EXERCISE INPUT:
==*==

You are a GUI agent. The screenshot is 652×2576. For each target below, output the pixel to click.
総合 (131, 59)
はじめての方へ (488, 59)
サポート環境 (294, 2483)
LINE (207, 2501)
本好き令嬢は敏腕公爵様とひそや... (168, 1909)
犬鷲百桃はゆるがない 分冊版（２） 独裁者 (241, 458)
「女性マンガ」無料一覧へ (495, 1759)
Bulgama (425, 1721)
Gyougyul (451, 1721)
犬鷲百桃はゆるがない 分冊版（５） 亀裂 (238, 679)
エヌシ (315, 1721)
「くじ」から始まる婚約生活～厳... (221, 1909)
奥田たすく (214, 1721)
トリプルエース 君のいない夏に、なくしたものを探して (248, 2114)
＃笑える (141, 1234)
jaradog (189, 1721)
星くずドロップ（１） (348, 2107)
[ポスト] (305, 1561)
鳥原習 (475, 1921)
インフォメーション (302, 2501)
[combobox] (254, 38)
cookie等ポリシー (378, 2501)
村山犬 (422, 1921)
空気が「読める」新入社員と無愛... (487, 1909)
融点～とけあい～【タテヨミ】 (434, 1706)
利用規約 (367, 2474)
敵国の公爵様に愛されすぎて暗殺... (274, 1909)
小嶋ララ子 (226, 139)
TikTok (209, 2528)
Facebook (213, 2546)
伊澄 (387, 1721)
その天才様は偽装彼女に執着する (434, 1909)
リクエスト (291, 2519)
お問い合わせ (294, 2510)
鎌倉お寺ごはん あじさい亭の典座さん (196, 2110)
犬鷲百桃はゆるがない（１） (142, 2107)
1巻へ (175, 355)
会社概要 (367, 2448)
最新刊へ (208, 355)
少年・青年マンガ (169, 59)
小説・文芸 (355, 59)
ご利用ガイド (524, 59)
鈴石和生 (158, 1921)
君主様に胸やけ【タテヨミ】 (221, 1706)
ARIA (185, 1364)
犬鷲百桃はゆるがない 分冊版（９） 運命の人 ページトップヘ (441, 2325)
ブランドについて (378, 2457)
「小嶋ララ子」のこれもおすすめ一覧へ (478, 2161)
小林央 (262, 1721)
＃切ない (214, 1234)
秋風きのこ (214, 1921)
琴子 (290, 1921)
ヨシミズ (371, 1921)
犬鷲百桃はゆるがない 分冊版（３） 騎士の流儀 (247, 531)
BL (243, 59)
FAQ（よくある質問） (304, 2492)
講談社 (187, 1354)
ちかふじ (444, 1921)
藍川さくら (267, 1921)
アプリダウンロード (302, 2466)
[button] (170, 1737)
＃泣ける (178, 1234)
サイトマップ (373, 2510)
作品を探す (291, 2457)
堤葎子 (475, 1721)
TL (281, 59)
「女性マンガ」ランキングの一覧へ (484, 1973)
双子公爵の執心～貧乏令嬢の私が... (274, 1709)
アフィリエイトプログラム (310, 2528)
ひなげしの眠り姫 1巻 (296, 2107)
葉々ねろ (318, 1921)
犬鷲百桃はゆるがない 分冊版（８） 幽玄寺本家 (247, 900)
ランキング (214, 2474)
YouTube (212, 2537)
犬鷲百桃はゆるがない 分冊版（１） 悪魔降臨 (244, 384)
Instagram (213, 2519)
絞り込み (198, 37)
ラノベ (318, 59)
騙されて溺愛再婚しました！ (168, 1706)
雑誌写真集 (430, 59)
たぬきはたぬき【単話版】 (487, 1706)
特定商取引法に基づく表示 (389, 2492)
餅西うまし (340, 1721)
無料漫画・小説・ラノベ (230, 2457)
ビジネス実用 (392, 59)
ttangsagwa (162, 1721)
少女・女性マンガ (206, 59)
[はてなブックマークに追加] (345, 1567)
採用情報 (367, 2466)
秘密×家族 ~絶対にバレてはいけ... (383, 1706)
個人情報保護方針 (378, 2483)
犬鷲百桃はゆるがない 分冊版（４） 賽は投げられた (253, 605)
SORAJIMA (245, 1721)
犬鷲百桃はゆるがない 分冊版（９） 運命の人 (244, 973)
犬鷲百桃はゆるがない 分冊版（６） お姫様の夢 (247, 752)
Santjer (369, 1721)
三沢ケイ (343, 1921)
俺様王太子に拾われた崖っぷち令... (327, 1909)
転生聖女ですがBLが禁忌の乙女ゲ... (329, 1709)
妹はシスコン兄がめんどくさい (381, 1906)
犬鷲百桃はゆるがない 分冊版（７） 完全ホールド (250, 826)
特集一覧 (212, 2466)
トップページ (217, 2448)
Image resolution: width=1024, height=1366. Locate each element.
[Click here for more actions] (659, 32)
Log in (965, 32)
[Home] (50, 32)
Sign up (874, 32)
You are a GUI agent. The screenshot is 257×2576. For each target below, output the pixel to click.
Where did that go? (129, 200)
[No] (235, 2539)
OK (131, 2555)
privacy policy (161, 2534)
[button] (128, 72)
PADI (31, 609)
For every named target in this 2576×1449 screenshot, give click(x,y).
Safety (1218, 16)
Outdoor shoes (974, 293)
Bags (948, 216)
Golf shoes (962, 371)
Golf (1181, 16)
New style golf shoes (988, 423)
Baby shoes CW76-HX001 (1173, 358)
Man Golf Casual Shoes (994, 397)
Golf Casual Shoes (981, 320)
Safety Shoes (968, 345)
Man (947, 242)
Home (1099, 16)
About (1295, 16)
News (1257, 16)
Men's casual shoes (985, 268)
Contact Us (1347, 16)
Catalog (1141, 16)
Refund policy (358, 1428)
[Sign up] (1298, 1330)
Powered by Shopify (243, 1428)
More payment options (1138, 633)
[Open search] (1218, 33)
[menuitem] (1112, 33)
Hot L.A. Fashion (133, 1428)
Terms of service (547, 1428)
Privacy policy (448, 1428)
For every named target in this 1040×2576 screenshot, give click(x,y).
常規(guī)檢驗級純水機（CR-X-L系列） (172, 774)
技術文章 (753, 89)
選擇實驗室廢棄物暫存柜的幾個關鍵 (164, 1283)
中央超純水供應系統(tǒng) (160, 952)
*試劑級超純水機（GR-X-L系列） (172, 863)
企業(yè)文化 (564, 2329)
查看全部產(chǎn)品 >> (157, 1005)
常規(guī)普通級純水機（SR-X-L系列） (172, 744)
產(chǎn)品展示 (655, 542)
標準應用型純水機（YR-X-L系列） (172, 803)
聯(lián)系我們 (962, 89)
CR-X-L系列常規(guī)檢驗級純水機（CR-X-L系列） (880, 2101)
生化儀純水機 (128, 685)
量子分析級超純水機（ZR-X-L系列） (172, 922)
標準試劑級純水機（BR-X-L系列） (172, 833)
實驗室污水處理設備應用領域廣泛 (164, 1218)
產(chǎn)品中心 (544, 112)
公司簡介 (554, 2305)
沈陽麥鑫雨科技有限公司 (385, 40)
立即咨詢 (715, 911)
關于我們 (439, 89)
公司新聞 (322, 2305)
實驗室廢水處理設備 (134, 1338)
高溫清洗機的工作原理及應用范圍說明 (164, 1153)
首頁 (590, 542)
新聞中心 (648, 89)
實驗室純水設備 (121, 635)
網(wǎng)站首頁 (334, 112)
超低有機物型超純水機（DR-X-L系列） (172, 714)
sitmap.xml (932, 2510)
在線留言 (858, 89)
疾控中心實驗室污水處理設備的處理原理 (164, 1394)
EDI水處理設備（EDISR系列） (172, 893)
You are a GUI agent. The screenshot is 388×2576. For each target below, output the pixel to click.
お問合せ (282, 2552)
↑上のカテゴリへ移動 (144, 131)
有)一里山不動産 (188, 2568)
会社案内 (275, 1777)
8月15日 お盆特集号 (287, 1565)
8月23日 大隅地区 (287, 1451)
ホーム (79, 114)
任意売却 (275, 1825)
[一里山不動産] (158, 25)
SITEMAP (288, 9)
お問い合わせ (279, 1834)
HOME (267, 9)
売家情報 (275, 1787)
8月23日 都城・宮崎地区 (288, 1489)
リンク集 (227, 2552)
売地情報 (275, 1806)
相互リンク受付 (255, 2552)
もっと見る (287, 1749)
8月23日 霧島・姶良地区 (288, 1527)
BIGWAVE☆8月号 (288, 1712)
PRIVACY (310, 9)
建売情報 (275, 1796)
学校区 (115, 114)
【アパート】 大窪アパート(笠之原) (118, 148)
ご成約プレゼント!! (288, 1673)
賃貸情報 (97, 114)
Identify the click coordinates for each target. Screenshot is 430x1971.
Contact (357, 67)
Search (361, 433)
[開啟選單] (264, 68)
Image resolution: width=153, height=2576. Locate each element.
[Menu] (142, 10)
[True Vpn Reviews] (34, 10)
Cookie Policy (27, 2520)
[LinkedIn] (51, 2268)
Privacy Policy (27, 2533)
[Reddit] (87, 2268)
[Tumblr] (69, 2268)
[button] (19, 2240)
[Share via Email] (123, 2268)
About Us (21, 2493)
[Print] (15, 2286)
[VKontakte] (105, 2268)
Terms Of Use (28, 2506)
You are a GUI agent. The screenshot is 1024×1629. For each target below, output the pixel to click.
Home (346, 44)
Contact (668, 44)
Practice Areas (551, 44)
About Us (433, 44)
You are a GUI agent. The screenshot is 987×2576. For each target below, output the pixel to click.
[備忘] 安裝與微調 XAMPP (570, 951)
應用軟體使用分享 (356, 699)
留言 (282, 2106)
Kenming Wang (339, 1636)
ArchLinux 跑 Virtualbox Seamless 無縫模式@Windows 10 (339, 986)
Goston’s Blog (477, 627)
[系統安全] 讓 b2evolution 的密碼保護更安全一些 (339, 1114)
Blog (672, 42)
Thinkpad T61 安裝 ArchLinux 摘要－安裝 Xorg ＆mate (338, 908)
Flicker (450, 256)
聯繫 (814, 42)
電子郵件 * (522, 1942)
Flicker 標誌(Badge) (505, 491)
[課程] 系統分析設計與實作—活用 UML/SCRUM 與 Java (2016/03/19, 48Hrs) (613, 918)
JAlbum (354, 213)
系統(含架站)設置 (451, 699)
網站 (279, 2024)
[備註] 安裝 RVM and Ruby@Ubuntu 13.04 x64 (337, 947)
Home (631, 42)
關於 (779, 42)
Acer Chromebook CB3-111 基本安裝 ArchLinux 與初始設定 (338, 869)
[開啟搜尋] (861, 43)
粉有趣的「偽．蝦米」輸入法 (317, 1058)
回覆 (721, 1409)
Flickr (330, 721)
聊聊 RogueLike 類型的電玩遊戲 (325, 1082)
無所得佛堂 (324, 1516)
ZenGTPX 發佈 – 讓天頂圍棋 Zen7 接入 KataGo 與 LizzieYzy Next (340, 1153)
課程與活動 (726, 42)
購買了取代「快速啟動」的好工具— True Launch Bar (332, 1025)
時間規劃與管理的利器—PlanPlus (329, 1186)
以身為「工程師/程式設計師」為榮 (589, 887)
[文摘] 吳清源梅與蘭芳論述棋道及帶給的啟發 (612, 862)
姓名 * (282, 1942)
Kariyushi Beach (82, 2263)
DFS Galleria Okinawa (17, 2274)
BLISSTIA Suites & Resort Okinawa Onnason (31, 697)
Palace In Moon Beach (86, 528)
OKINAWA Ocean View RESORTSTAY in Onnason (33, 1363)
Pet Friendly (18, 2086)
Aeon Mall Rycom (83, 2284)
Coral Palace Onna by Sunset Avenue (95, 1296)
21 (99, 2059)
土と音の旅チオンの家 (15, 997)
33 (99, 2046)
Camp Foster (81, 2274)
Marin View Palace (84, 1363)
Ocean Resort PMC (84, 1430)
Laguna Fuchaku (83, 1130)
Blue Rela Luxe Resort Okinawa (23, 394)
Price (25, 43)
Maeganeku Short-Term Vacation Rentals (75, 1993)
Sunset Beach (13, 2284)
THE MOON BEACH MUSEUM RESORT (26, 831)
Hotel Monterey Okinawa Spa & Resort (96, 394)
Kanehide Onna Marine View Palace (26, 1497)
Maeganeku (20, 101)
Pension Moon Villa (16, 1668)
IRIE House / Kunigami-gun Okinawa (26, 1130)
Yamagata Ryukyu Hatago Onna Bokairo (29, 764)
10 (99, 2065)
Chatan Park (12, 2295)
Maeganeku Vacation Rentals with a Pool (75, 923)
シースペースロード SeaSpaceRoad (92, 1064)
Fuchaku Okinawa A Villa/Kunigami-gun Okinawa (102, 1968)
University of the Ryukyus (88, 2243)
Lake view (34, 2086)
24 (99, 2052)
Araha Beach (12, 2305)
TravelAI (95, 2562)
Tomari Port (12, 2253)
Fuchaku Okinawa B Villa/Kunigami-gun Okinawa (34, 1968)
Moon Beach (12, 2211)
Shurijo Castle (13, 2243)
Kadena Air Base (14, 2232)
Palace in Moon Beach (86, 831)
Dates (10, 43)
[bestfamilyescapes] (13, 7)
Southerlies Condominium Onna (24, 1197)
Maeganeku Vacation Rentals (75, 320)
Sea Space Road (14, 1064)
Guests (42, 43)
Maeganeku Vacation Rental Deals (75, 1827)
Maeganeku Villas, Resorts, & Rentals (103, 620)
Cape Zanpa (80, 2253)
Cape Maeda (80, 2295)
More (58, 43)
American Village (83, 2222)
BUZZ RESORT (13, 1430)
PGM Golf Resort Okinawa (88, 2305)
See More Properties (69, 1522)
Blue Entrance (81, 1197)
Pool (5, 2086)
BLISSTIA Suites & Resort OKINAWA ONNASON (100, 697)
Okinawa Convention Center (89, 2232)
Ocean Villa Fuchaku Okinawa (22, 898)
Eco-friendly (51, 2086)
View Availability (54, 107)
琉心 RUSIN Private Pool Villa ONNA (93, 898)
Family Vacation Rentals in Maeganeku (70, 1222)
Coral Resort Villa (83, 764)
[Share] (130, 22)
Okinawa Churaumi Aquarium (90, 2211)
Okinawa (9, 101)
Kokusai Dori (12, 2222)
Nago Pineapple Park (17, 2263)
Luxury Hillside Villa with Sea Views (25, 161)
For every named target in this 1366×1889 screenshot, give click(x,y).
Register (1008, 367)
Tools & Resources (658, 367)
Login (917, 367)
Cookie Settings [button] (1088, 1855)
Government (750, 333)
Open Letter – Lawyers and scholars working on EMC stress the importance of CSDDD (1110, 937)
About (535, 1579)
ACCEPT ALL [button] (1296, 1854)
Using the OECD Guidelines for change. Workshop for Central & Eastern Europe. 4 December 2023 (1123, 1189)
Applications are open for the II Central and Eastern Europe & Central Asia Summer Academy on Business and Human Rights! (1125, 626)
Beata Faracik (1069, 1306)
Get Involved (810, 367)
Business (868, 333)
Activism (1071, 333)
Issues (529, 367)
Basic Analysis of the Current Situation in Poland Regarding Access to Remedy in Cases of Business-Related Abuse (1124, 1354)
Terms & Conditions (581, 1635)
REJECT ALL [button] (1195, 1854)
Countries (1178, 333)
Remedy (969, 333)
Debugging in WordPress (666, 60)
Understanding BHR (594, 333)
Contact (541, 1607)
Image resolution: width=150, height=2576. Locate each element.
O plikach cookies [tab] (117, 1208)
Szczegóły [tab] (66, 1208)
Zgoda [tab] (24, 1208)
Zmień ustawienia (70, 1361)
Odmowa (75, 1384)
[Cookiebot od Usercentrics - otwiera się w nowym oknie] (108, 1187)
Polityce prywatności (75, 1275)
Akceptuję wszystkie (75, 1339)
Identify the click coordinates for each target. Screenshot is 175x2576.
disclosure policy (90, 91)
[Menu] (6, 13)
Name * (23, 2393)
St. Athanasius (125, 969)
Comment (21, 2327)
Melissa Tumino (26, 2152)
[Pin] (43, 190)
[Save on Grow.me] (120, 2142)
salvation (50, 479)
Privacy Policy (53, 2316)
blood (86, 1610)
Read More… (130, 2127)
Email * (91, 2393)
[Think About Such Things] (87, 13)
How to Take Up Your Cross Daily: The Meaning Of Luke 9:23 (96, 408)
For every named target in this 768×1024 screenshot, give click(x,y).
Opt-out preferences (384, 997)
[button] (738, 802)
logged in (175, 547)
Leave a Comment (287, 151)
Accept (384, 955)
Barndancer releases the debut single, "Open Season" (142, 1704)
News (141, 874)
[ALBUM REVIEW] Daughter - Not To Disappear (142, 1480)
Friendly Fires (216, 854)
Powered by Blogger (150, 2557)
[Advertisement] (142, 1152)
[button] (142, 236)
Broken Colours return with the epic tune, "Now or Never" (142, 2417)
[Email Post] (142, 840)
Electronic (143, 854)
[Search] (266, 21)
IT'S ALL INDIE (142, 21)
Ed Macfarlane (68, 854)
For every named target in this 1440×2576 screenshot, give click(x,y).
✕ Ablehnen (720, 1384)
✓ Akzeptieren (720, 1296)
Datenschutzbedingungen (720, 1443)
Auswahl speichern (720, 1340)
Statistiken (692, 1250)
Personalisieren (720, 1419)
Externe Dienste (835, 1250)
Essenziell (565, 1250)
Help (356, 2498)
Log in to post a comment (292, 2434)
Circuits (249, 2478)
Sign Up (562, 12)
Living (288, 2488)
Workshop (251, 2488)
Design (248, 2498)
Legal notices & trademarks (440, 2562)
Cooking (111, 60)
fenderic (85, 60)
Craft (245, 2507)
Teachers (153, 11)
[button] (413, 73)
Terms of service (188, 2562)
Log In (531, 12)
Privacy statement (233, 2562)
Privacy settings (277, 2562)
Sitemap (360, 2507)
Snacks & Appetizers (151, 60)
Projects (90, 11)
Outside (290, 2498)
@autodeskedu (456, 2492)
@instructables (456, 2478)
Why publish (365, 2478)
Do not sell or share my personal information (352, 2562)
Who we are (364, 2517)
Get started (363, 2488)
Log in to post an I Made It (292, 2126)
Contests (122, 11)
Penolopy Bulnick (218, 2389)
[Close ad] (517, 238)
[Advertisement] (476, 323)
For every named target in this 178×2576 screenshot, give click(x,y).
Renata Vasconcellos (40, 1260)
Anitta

==*==

REQUIRED WORK: Look above for every line with the word "檢驗級純水機" and copy it.

TASK SOLUTION:
常規(guī)檢驗級純水機（CR-X-L系列） (172, 774)
CR-X-L系列常規(guī)檢驗級純水機（CR-X-L系列） (880, 2101)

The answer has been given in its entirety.